January 19th, 2006 Benjamin Horst
Yet another example of how distributed development (the open source model) can produce superior software innovation, is PortableApps.com. They have customized various FOSS applications to be capable of running from a flash disk, without installation on the host computer.
John T. Haller is the force behind this project, so check out his site too.
Among others, Firefox, GAIM, and AbiWord are all represented, but, Portable OpenOffice is perhaps my favorite.
January 18th, 2006 Benjamin Horst
ZDNet UK reports Firefox ‘Passes 20 Percent Market Share’ in Europe.
From the article:
“Mozilla Firefox has achieved a market share of over 20 percent in Europe, according to the latest figures released by French Web metrics firm XiTi.
XiTi, which based its figures on a sample of 32.5 million Web site visits that took place on Sunday 8 January, said that Finland has the highest proportion of Firefox users, followed by Slovenia and Germany.
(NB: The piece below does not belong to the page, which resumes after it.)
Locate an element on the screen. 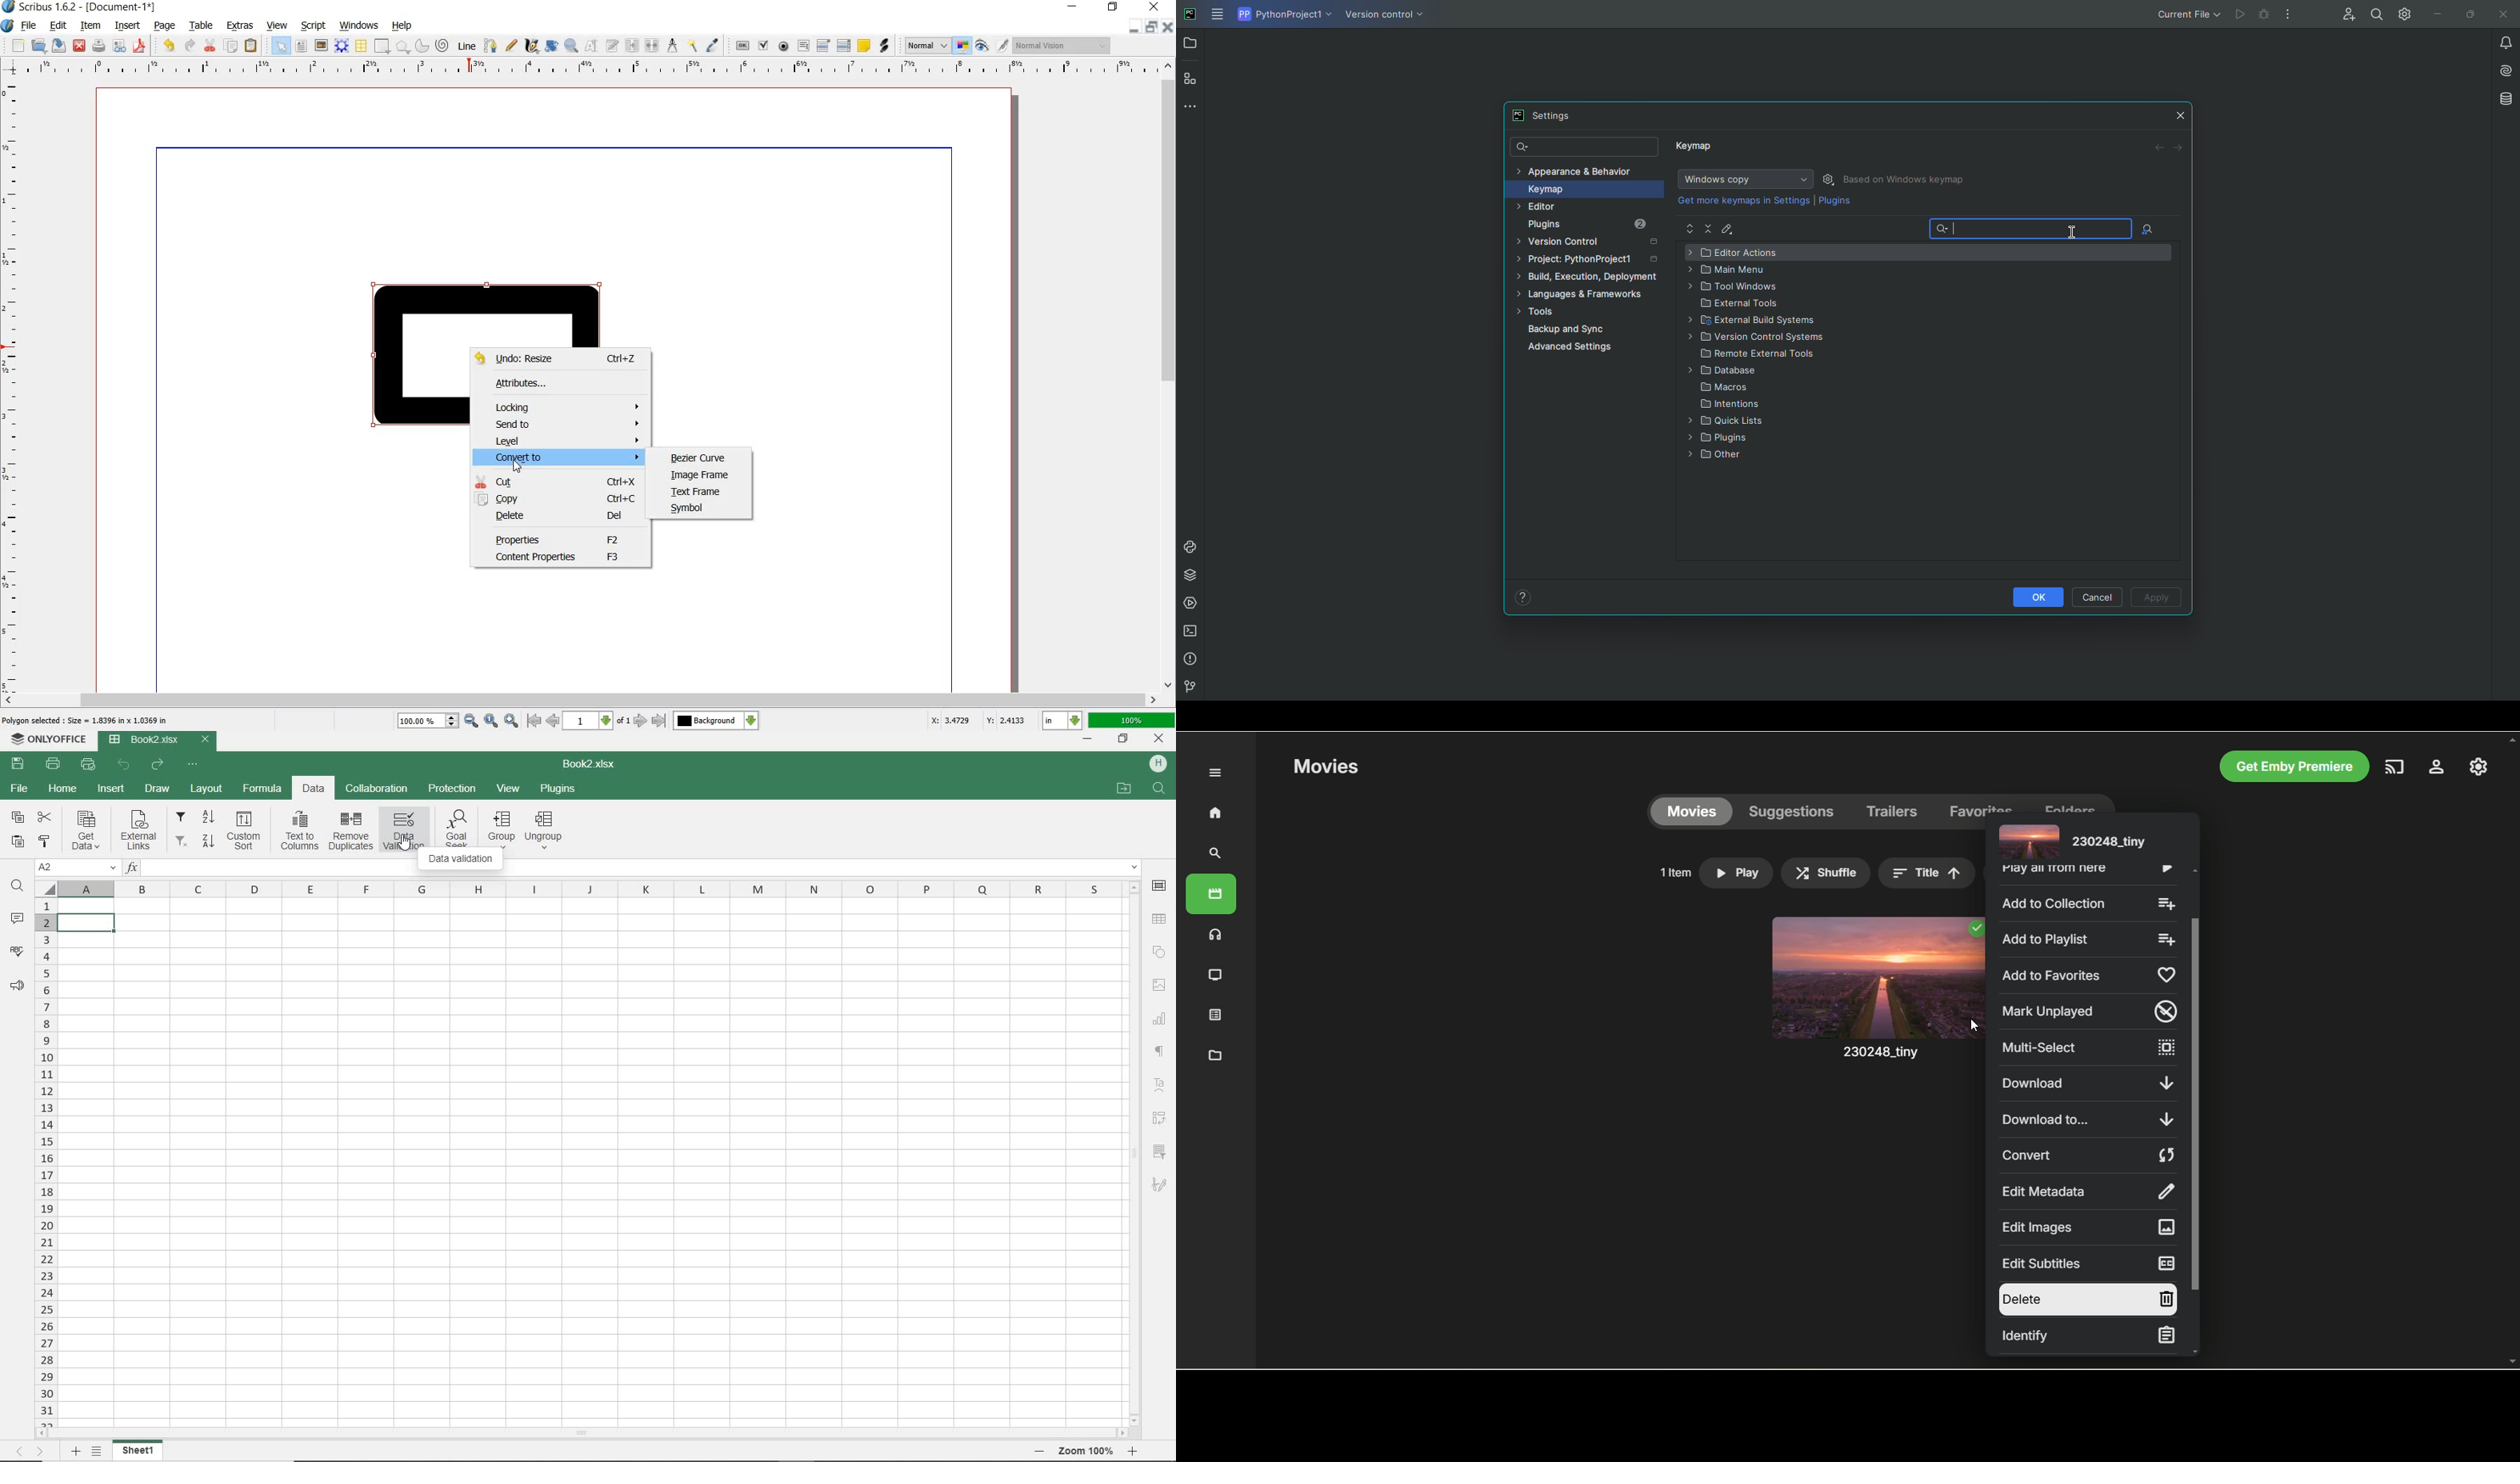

It found that the open source browser is used by 38, 36 and 30 percent of users in these countries respectively.”
January 17th, 2006 Benjamin Horst
Dan Nystedt of Techworld reports: Taiwanese Parliament Votes Against Microsoft. (Slashdot discusses the article here.)
According to the article:
“Taiwan’s parliament has voted to end its dependence on Microsoft software, demanding that the government reduce purchases from the software giant by 25 percent this year.
The resolution, passed on Friday, is an attempt by the island’s law-making body to end the near monopoly Microsoft has with local government offices, a legislative aide said.”
It’s sound economic policy not to depend on a foreign monopoly supplier for such essential infrastructure! Good for Taiwan, and they can be added to the list of entities moving toward software freedom.